A rua é púbica
Nossa reportagem encontrou o célebre “Pintudo de Barcelona” e ficou chocada com o que viu: Esteban estava vestido
Famoso pelo prosaico fato de circular pelado pelo centro de Barcelona, o cozinheiro Esteban Ejarque foi vítima da onda conservadora que varre a Europa. Nossa reportagem encontrou o célebre “Pintudo de Barcelona” e ficou chocada com o que viu: Esteban estava vestido!
Habitada por uma fauna de artistas de rua, bêbados, golpistas e prostitutas, a via pedestre de Barcelona, conhecida como Las Ramblas, é a artéria turística da cidade. Entre 2006 e 2010, porém, nenhum atrativo foi páreo para o cozinheiro aposentado catalão Esteban Trancón Ejarque, 67 anos. Serenos olhos azuis, cabelos e barba brancos, ele cruzava os 2 quilômetros da rua (visitada diariamente por 225 mil turistas) a passo lento, portando apenas um boné, sandálias e um saco plástico nas mãos. E nada mais no resto do corpo. O impacto era duplo pelo aspecto de seu corpo, decorado com 21 tatuagens, e o tamanho de sua... er... tromba. Sim, tromba, porque os mais de 20 centímetros de pênis conectam-se a uma tatuagem de elefante e... o resto as fotos mostram. Completa o painel traçado à agulha uma célebre sunga tingida na bunda, um conjunto de andorinhas espalhadas pelo tronco – em tributo à liberdade – e o símbolo do Barça no peito, entre outras figuras.

________________________________________

Escreva a continuação da reportagem sobre o cozinheiro que andava nu por Las Ramblas, começando logo depois da última frase apresentada.

(DADOS ARMAZENADOS):
________________________________________

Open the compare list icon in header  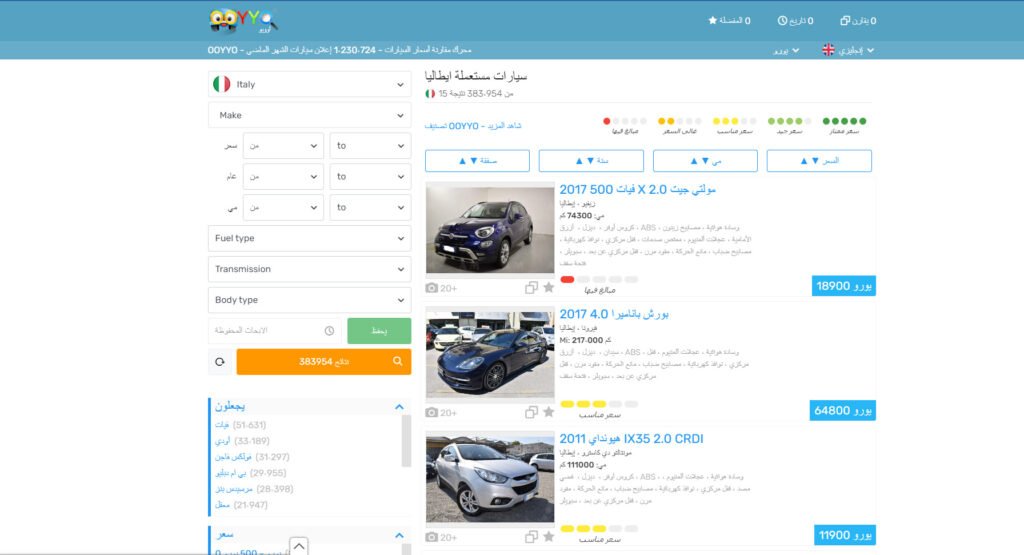[846, 20]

________________________________________

(RESPOSTA ESPERADA):
Naturista de praias desde adolescente, nosso afável senhor começou a prescindir das roupas no asfalto quando descobriu que tanto as leis municipais quanto as catalãs e espanholas assim o permitiam. Enturmou-se com outros cidadãos que exerciam a prática e chegou a sair em grupinho pelas Ramblas e outras zonas turísticas, como a igreja da Sagrada Família e a chique avenida Passeig de Gràcia. Rapidamente, porém, lançou carreira solo. Acordava, saía do apartamento no bairro central de Sant Antoni, escondia as roupas em um cano de esgoto e ia bater perna sozinho com o pinto de fora.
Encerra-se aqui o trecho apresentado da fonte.